0

Is there a way to use threads to simultaneously perform the SQL queries so I can cut down on fetching and processing time of my code below? Is there a better method to perform the same result faster? Given the size of the data sets, it's taking >22 seconds to get the result and likely to increase. Can I use multithread or improve this query to get results faster? Thanks in advance!

def fetch_14df(query1,query2,query3,query4,query5,query6,query7,query8,query9,query10,query11,query12,query13,query14):
    mypkey = paramiko.RSAKey.from_private_key_file('xxxx.pem')
    sql_main_database = "xxxx"
    sql_username = "xxxx"
    sql_password = "xxxx"
    sql_hostname = "xxxx"
    sql_port = xxxx
    
    ssh_host = "xxxx.compute-1.amazonaws.com"
    ssh_user = "viewUser"
    ssh_port = 22
    with SSHTunnelForwarder(
            (ssh_host, ssh_port),
            ssh_username=ssh_user,
            ssh_pkey=mypkey,
            remote_bind_address=(sql_hostname, sql_port)) as tunnel:
        conn = pymysql.connect(host='127.0.0.1', user=sql_username,
                passwd=sql_password, db=sql_main_database,
                port=tunnel.local_bind_port)
        #query = query
        df1 = pd.read_sql_query(query1, conn)
        df2 = pd.read_sql_query(query2, conn)
        df3 = pd.read_sql_query(query3, conn)
        df4 = pd.read_sql_query(query4, conn)
        df5 = pd.read_sql_query(query5, conn)
        df6 = pd.read_sql_query(query6, conn)
        df7 = pd.read_sql_query(query7, conn)
        df8 = pd.read_sql_query(query8, conn)
        df9 = pd.read_sql_query(query9, conn)
        df10 = pd.read_sql_query(query10, conn)
        df11 = pd.read_sql_query(query11, conn)
        df12 = pd.read_sql_query(query12, conn)
        df13 = pd.read_sql_query(query13, conn)
        df14 = pd.read_sql_query(query14, conn)
        conn.close()
    return df1, df2, df3, df4, df5, df6, df7, df8, df9, df10, df11, df12, df13, df14

Sample SQL Query:

select distinct partnerAssignedUserId, phone, date, source, planType,
    left(date, 7) as 'month',
    concat(left(date,5), if(week(date,3) < 10, concat('0', week(date,3)), week(date,3))) as 'week'
from
(
-- 
SELECT
DISTINCT
h.partnerAssignedUserId,
    k.phone,
    k.createTime as date,
    'Web+Sub' as source,
    'Annual' as planType
FROM
    Membership k    
    inner join PartnerReferredUsers h on (k.phone = h.activatePhone)
    LEFT JOIN Users u ON u.phone = k.phone 
    where k.STATUS = 1 and k.test = 0 and k.planType = 1

-- UNION
union

-- Manual Subs
SELECT
DISTINCT
h.partnerAssignedUserId,
    u.phone,
    if(sub.preLiveModeEndTime>NOW(), if(sub.preTrialStart is null,sub.preBillingCycleAnchor,sub.preTrialStart),if(sub.trialStart is null, sub.billingCycleAnchor,sub.trialStart)) as date,
    'Manual Upgrade' as source,
    if(p.`interval` = 'year', 'Annual', 'Monthly') as planType
FROM
    Subscription sub
    INNER JOIN Users u ON sub.customerId = u.stripeCustomerId 
    AND (
                (planId IN (SELECT planId FROM Plan WHERE planType = 1) AND sub.subStatus = 1) 
                OR 
                (prePlanId IN (SELECT planId FROM Plan WHERE planType = 1) AND sub.subStatus = 1 AND preLiveModeEndTime>now())
             )
                         
   AND NOT EXISTS ( SELECT phone FROM Membership k WHERE u.phone = k.phone  and k.status=1)
    inner join PartnerReferredUsers h on (u.phone = h.activatePhone)
    inner join Plan p on p.planId = sub.planId
) raw
ORDER BY date desc;
mrAdamant
  • 1
  • 2
  • we can't improve a query we can't see.
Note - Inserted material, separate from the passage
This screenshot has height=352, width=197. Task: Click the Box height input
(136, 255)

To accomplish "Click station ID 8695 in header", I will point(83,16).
We can't see the table structures `show create table {tablename}` either to know if this is correctly indexed. This a rather horrible interface to do bulk query. How are the queries used. Try to solve the single throughput problem before moving to multiple threads. – danblack Mar 20 '21 at 04:02
  • Thanks @danblack. The dataframe is loaded to provide about 30 visualizations in R after this. – mrAdamant Mar 20 '21 at 04:19
  • So? Are the queries related? Can the SQL be written better to handle the fetching in one go? What are table structures? If it is being done async, can each R visualization work separately? Please edit question to contain these sorts of details. – danblack Mar 20 '21 at 04:25
  • Are the queries you are running performing any insertions or updates that would alter the data used by the other queries? What type of database is being used, and does it support concurrent connections? Assuming that the database supports concurrent connections, and that these queries are *only* reading data, then multi-threading/multi-processing should offer a speedup, but without seeing the queries it's hard to say if multi-threading is feasible. – Tristen Mar 20 '21 at 04:45
  • @Tristen Edited the question with a sample SQL query. The queries are just fetching data without any updates or insertions from a view on AWS RDS. – mrAdamant Mar 20 '21 at 05:01
  • @danblack Edited the question with a sample SQL query. The queries are just fetching data without any updates or insertions from a view on AWS RDS. Each R data visualization can work separately. – mrAdamant Mar 20 '21 at 05:01

3 Answers3

0

It seems like you want to maximize the time on your queries ie: perform as many queries from python as fast and efficient as possible.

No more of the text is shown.